Se negaba a ser poeta, para no achicar al hermano muerto y robarle una brizna de luz. Hubo parte de la tribu musical que dudaba de su condición de músico. Y era las dos cosas. En los escenarios, en las plazas, hasta hablando en el Kontiki donde Ángel González se escribió tan poeta, frente al ventanal que mira a la calle donde nació palacaciega Fabiola de Mora y Aragón, la muchacha pía que España regaló a los belgas para redimir a Balduino, un pindongo que se acostaba con la mujer de su padre.
Va a hacer 23 años que llegó a Madrid para ejercer de diputado.
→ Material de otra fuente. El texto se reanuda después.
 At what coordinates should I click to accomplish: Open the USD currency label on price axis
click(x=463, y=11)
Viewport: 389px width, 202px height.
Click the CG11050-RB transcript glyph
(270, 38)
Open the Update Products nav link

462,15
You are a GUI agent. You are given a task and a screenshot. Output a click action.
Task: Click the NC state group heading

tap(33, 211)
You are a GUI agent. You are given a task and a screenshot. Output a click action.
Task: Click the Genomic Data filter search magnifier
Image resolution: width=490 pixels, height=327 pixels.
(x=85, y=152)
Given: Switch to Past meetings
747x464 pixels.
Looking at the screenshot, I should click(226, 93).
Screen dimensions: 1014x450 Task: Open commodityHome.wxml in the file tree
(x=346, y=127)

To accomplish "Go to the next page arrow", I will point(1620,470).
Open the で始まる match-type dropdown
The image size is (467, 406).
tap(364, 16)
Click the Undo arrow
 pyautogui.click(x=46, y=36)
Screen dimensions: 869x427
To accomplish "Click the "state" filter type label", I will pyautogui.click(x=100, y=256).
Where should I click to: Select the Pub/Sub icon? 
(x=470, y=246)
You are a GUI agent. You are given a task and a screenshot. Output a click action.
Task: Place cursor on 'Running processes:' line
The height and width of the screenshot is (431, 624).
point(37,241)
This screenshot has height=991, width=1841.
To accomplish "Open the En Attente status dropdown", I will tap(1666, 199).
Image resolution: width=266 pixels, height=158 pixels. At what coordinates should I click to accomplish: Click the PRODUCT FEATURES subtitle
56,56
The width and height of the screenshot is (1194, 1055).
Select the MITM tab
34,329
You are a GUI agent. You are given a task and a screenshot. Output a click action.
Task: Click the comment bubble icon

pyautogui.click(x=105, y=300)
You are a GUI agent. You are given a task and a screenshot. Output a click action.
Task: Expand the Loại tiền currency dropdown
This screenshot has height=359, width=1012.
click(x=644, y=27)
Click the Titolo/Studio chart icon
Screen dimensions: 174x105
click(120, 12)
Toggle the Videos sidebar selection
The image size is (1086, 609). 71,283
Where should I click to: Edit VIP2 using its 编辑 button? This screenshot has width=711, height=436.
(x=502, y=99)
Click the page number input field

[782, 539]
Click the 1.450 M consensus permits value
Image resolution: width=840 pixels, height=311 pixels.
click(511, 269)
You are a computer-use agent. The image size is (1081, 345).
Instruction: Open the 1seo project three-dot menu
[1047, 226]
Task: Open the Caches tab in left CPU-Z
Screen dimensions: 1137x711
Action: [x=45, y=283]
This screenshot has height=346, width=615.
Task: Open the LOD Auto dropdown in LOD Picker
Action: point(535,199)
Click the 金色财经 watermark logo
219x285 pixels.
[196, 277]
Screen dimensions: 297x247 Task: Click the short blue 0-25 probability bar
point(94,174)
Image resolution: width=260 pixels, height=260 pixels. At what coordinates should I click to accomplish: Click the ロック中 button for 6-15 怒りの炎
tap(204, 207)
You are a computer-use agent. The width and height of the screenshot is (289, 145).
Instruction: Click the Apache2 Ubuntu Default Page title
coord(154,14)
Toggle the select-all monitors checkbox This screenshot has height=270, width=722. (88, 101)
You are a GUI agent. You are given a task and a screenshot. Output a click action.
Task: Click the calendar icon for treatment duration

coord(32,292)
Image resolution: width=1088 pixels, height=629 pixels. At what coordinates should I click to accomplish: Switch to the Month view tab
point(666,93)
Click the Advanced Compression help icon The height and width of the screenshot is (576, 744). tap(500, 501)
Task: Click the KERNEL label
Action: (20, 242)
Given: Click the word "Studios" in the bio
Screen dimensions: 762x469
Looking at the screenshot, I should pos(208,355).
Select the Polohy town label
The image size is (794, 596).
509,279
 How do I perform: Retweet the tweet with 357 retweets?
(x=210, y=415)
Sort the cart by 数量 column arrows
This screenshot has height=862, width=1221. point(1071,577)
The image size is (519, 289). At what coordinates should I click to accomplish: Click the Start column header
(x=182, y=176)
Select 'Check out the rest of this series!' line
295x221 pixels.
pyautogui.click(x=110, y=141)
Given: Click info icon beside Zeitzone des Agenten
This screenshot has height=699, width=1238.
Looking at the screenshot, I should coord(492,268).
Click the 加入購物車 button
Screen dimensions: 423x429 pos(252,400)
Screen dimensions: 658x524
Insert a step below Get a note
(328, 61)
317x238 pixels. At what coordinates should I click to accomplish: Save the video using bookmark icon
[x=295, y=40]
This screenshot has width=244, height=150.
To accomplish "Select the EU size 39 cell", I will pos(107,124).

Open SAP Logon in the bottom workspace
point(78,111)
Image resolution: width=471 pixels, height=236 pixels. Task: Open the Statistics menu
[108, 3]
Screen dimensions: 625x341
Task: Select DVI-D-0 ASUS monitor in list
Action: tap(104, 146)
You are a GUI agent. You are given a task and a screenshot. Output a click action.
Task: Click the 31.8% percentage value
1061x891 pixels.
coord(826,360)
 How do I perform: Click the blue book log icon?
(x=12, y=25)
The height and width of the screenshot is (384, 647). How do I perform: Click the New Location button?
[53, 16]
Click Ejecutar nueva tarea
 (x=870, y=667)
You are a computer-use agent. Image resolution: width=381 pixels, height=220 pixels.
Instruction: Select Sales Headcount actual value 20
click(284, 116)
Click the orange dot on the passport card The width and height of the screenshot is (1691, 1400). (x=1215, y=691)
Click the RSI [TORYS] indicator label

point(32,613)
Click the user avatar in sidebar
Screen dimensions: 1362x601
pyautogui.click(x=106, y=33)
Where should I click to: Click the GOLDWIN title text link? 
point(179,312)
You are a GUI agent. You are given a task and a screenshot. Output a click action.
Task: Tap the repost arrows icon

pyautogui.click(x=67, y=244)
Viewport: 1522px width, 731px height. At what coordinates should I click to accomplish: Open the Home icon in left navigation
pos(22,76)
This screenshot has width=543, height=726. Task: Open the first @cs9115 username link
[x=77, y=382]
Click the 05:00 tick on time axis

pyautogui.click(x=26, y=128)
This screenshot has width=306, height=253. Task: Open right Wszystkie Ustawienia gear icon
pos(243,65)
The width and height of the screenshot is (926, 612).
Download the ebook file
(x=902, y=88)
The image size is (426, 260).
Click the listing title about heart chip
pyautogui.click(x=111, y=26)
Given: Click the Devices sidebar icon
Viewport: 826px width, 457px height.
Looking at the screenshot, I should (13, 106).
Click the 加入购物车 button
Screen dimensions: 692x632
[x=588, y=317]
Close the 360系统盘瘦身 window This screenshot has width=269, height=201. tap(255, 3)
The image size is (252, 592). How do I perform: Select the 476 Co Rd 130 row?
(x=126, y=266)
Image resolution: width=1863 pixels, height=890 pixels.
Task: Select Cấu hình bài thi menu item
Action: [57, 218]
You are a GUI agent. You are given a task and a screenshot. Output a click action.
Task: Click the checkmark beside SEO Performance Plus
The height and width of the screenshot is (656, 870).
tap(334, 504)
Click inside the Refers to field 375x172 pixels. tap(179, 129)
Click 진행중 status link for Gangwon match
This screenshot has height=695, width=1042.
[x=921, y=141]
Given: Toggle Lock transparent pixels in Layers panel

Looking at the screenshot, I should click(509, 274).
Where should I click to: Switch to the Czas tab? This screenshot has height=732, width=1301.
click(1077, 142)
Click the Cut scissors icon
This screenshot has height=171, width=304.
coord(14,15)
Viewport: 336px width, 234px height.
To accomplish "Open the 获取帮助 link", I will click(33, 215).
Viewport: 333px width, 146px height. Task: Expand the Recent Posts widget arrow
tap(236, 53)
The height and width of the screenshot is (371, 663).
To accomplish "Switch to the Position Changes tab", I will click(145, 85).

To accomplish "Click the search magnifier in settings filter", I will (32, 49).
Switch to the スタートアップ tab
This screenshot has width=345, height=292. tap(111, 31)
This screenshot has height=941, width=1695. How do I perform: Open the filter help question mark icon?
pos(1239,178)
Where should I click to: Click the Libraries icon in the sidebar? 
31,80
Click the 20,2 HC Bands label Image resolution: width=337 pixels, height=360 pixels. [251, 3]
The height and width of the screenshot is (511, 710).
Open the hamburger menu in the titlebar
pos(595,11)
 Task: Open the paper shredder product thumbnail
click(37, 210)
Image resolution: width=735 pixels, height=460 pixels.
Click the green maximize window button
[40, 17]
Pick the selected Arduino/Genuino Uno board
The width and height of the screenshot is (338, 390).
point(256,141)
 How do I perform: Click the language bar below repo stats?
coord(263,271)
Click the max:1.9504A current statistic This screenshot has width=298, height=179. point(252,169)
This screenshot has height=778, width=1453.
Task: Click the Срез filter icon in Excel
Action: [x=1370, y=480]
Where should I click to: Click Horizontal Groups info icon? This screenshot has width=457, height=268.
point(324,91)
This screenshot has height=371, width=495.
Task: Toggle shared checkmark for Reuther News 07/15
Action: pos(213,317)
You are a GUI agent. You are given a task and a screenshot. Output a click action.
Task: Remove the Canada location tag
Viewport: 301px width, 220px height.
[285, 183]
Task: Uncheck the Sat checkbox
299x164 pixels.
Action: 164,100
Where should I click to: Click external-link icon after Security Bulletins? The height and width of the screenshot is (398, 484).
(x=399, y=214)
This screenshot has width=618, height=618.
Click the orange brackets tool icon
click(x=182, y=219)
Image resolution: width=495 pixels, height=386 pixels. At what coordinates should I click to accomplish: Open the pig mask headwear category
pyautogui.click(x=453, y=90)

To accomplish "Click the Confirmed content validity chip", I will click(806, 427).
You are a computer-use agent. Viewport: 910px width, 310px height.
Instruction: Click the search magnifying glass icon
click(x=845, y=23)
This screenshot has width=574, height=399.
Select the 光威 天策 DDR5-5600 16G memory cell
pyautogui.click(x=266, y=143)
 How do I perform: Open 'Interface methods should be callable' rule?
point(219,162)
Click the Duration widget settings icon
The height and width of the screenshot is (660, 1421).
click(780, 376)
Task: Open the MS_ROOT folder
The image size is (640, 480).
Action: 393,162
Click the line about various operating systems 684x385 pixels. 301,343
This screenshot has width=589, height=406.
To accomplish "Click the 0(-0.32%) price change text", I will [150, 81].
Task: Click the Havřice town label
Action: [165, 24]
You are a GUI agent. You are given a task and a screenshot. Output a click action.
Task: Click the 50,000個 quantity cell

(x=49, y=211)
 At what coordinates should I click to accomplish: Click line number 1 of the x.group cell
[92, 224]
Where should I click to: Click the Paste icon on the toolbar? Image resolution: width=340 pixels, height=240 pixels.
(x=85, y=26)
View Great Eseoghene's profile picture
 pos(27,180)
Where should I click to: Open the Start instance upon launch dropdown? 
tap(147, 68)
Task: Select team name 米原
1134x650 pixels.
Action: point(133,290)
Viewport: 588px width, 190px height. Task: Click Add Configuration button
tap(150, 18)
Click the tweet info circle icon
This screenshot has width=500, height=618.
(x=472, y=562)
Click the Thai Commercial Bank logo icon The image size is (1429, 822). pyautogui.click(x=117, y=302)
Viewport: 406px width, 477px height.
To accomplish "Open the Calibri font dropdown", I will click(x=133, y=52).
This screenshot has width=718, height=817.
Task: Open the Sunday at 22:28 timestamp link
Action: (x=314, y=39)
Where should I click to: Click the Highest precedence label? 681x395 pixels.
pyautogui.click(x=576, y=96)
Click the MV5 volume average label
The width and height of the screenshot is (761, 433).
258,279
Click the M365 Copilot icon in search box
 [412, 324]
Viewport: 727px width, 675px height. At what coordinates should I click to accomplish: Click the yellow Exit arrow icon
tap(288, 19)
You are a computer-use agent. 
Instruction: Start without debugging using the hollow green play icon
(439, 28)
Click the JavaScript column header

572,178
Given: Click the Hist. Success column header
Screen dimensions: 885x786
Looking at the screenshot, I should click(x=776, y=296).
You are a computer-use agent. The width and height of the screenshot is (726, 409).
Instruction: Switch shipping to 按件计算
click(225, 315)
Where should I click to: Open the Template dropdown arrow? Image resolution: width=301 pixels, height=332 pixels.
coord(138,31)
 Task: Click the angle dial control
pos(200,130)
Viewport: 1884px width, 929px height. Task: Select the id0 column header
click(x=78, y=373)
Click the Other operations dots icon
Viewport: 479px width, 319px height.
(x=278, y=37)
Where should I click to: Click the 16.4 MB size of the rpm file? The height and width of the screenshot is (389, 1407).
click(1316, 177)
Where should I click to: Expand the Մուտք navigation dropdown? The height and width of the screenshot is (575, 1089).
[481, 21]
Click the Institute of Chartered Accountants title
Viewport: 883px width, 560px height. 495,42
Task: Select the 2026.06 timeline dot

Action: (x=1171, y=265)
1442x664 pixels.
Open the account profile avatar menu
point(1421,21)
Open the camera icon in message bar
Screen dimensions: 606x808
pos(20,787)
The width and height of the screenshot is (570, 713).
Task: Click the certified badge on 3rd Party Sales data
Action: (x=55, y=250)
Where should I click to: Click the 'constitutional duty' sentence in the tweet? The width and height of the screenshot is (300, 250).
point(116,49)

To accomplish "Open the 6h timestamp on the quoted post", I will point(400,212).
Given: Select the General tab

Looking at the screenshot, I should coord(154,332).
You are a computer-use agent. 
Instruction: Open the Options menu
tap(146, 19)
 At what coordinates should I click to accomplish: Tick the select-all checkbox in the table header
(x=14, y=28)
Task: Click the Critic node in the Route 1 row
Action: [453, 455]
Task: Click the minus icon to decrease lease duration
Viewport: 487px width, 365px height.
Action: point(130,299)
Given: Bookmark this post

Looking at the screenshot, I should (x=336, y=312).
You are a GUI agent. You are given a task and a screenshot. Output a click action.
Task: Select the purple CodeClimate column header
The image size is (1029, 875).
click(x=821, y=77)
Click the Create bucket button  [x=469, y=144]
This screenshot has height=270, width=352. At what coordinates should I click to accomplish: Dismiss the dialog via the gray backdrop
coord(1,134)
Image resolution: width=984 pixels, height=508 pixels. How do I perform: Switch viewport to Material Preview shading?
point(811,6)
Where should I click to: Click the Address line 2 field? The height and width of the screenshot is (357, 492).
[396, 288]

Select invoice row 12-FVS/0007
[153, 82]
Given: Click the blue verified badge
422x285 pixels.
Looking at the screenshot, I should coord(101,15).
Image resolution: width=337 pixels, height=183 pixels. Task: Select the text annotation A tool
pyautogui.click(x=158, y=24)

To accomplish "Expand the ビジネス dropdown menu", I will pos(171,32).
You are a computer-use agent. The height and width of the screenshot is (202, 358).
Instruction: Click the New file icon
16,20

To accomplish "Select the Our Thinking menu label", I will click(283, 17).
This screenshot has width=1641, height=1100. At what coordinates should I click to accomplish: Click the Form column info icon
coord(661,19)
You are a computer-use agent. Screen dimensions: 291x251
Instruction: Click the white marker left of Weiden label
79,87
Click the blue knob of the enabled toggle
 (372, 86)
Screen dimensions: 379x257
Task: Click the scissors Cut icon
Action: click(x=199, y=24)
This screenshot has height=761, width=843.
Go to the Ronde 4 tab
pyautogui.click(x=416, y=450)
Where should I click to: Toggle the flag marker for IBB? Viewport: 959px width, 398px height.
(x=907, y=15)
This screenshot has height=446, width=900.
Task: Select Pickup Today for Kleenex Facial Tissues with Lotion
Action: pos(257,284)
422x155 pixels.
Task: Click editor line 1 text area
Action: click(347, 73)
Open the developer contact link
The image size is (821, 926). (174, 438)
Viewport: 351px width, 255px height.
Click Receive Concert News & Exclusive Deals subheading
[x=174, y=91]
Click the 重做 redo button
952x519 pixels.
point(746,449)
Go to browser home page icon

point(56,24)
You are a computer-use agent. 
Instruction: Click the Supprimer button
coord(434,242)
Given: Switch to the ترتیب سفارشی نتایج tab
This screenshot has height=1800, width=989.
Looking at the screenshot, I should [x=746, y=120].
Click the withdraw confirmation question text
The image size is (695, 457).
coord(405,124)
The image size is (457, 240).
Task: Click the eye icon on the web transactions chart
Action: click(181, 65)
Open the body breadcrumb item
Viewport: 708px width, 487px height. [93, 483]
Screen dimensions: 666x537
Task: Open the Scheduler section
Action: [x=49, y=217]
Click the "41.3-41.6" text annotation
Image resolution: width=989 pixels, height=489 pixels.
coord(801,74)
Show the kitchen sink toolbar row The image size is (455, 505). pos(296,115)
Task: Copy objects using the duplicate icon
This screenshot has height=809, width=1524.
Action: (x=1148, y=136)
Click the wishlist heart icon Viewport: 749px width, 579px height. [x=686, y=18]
Solo -el único escaño de la Chunta Aganonesista– creyó que no podía aportar nada a su tierra, diluido en el grupo mixto. Ni él mismo había reparado en que la segunda ciudad en población aragonesa era Badalona.
Desde que aprendió que al congreso de los diputados no se entra por la puerta de los leones, todo ya fue muy rápido. El tiempo que le tocaba, como a sus compañeros parlamentarios, era escaso. Pero descubrió el atajo. Y por él transitó casi 8 años, metiendo el dedo en el ojo de cada gobierno. Supo, como García Rúa, que cuatro palabras pueden desencadenar una revolución. Y que muchas escritas pueden ser un martillo pilón sembrando inquietudes en el batallón de las mayorías.
Enfrente tenía un alud de arrogancia. Tan poca cosa.
Anoche la gente del cine levantó de nuevo su nombre al premiar una película documental que habla de él a las generaciones de hoy. A ver si de una vez ya se limpia de cicatrices la prisa, y nos paramos todos ante sus multiplicaciones culturales y su condición humana. Hay que subir de tamaño para estar a su altura. Pues un esfuercito y ya está.
Qué gozo este sábado cuando la cultura revoloteó en Sevilla para escribir su nombre en el libro de los mañanas, borrando un olvido.
José Antonio Labordeta, poeta, músico, compromiso, ciudadano, y todo lo que se puede ser en la hostilidad del mundo. Por una película le conoceréis mejor.
Valentín Martín.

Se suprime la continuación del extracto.